Berpetualang Bersama Buku
Widya Setianingsih,S.Ag
“BAAAM! Dari jarak sepuluh
kilometer , melesat keluar dari dalam lautan seekor ikan raksasa-setidaknya
bentuknya masih mirip ikan. Masih jauh, tapi sudah terihat besar sekali, lebih
besar dibanding gurita yang mengejar kami beberapa hari lalu. Ikan ini memiliki
enam tanduk, ekornya panjang dengan sirip-sirip melengkung bagai surai.
Kulitnya berwarna kuning keemasan, memantulkan cahaya matahari. Aku mengeluh,
tidakkah urusan ini bisa lebih mudah?
Kami bertiga masih dalam kondisi terikat, tidak bisa meloloskan diri, tidak
bisa bergerak, ditambah lagi ikan raksasa ini.
“BAAAM!Lima belas detik
terbang di udara, ikan raksasa itu berdebam kembali memasuki lautan, membuat
ombak tinggi, bagai gelombang tsunami puluhan meter. Hitungan detik, gelombang
itu tiba, kapal kami yang terikat jangkar, terbanting kesana-kemari. Hanya
karena jaring perak mengunci tubuh kami ke lantai kapal, kami tidak terlempar
ke lautan. Tapi itu tetap tidak bisa melindungi dari lidah ombak, yang segera
membuat kami basah kuyup. (Tere Liye dalam Komet Minor)

=======

**Petunjuk 1:** Salin dengan tepat bagian teks bacaan antara "Kulitnya berwarna kuning" dan "dalam Komet Minor)", termasuk kedua bagian itu.
**Petunjuk 2:** Menurut teks bacaan, berapa jumlah tanduk yang dimiliki ikan raksasa itu?
Item yang menyusul tidak diperlukan.

=======

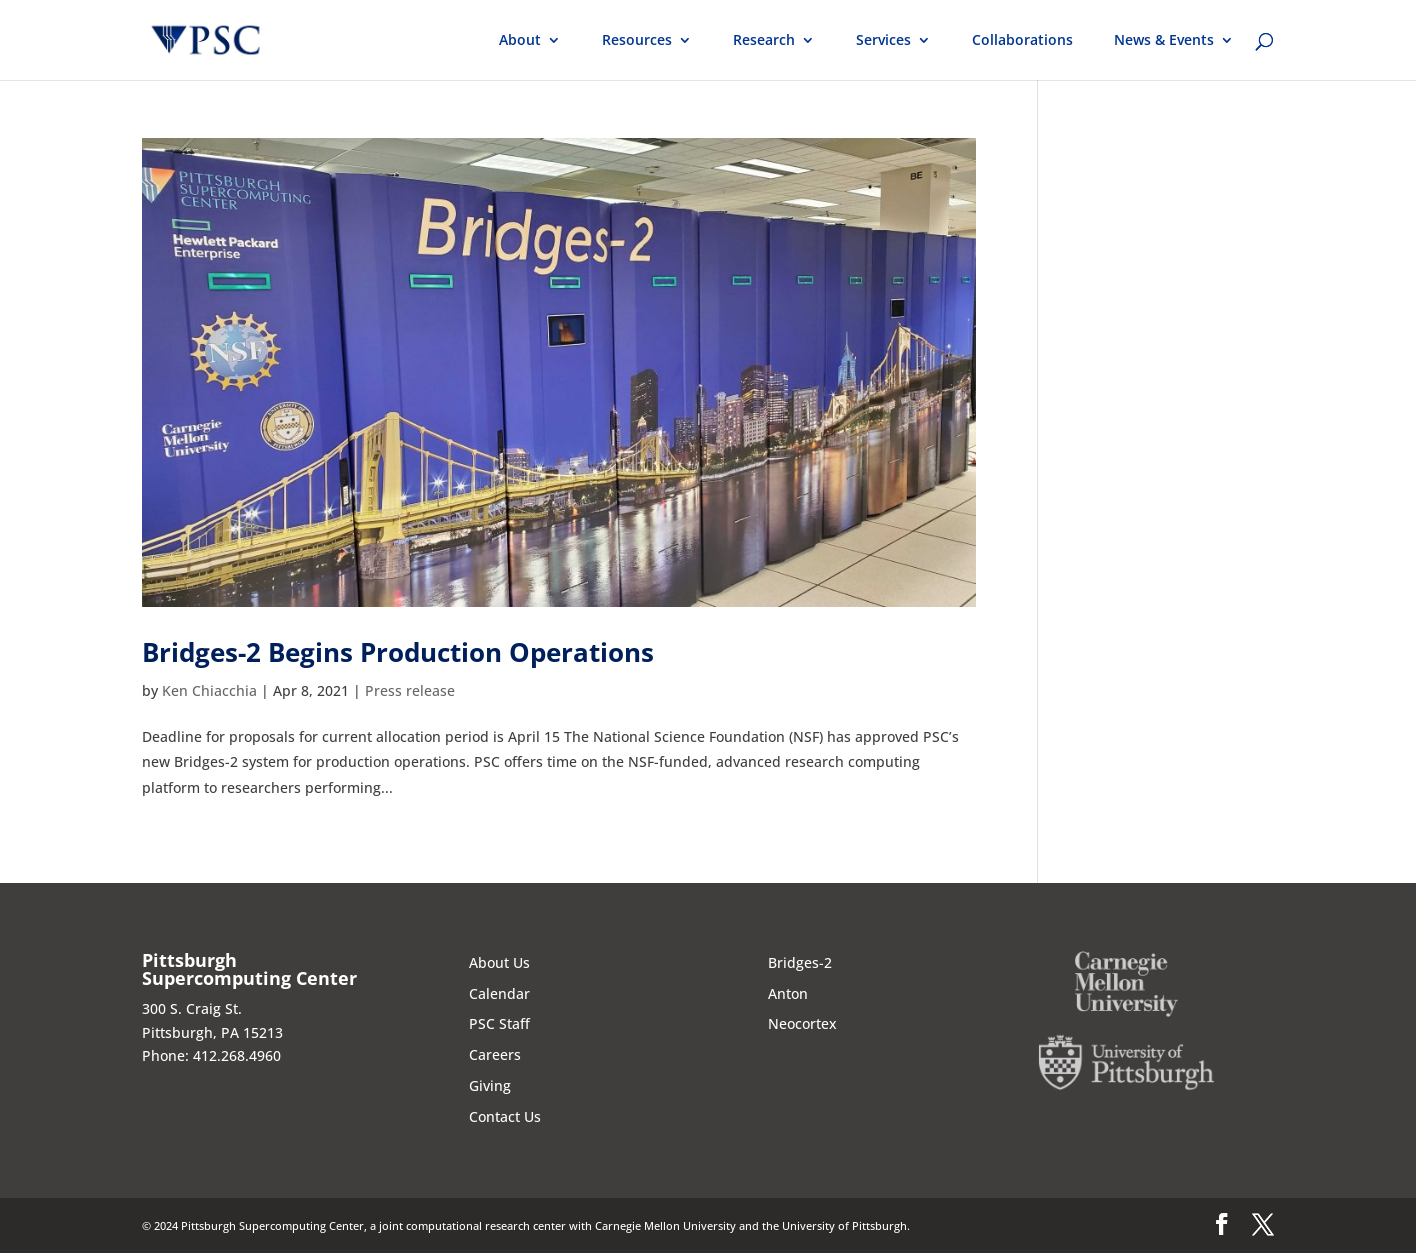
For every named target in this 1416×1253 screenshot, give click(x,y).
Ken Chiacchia (209, 690)
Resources (637, 41)
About (520, 41)
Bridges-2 (800, 962)
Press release (410, 690)
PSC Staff (499, 1023)
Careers (495, 1054)
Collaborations (1022, 41)
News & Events (1164, 41)
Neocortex (802, 1023)
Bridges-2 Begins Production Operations (398, 652)
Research (764, 41)
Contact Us (505, 1116)
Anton (788, 993)
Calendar (499, 993)
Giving (490, 1085)
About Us (499, 962)
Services (883, 41)
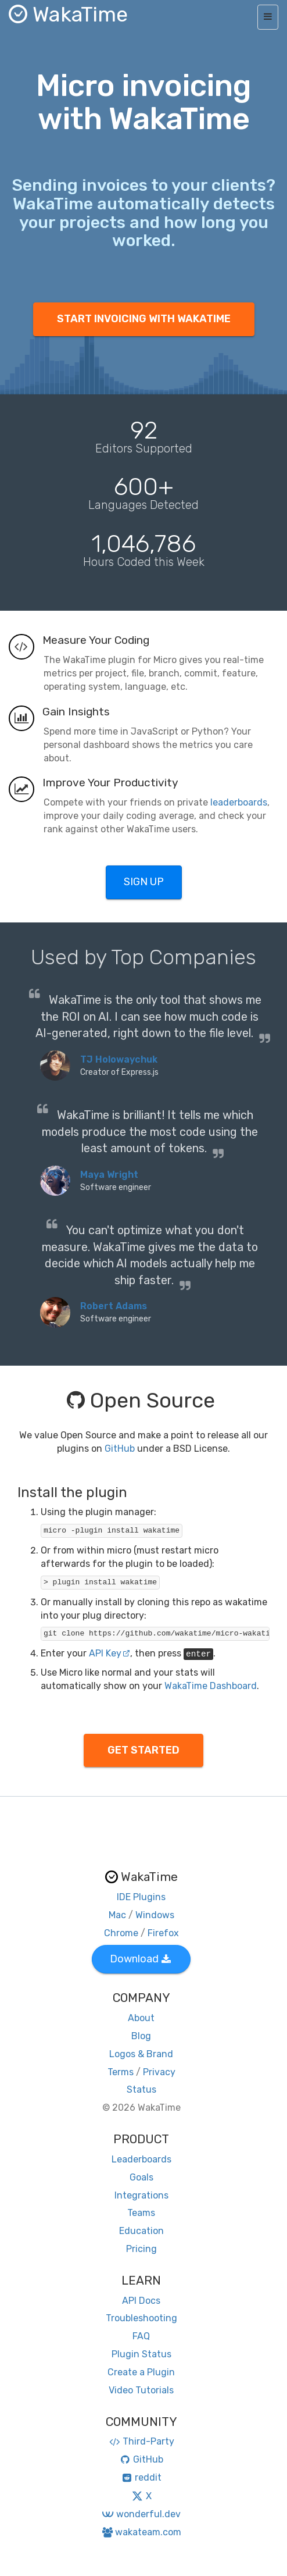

=======

**Jawaban Benar 1:**
Kulitnya berwarna kuning keemasan, memantulkan cahaya matahari. Aku mengeluh,
tidakkah urusan ini bisa lebih mudah?
Kami bertiga masih dalam kondisi terikat, tidak bisa meloloskan diri, tidak
bisa bergerak, ditambah lagi ikan raksasa ini.
“BAAAM!Lima belas detik
terbang di udara, ikan raksasa itu berdebam kembali memasuki lautan, membuat
ombak tinggi, bagai gelombang tsunami puluhan meter. Hitungan detik, gelombang
itu tiba, kapal kami yang terikat jangkar, terbanting kesana-kemari. Hanya
karena jaring perak mengunci tubuh kami ke lantai kapal, kami tidak terlempar
ke lautan. Tapi itu tetap tidak bisa melindungi dari lidah ombak, yang segera
membuat kami basah kuyup. (Tere Liye dalam Komet Minor)

**Jawaban Benar 2:** Ikan raksasa itu memiliki enam tanduk.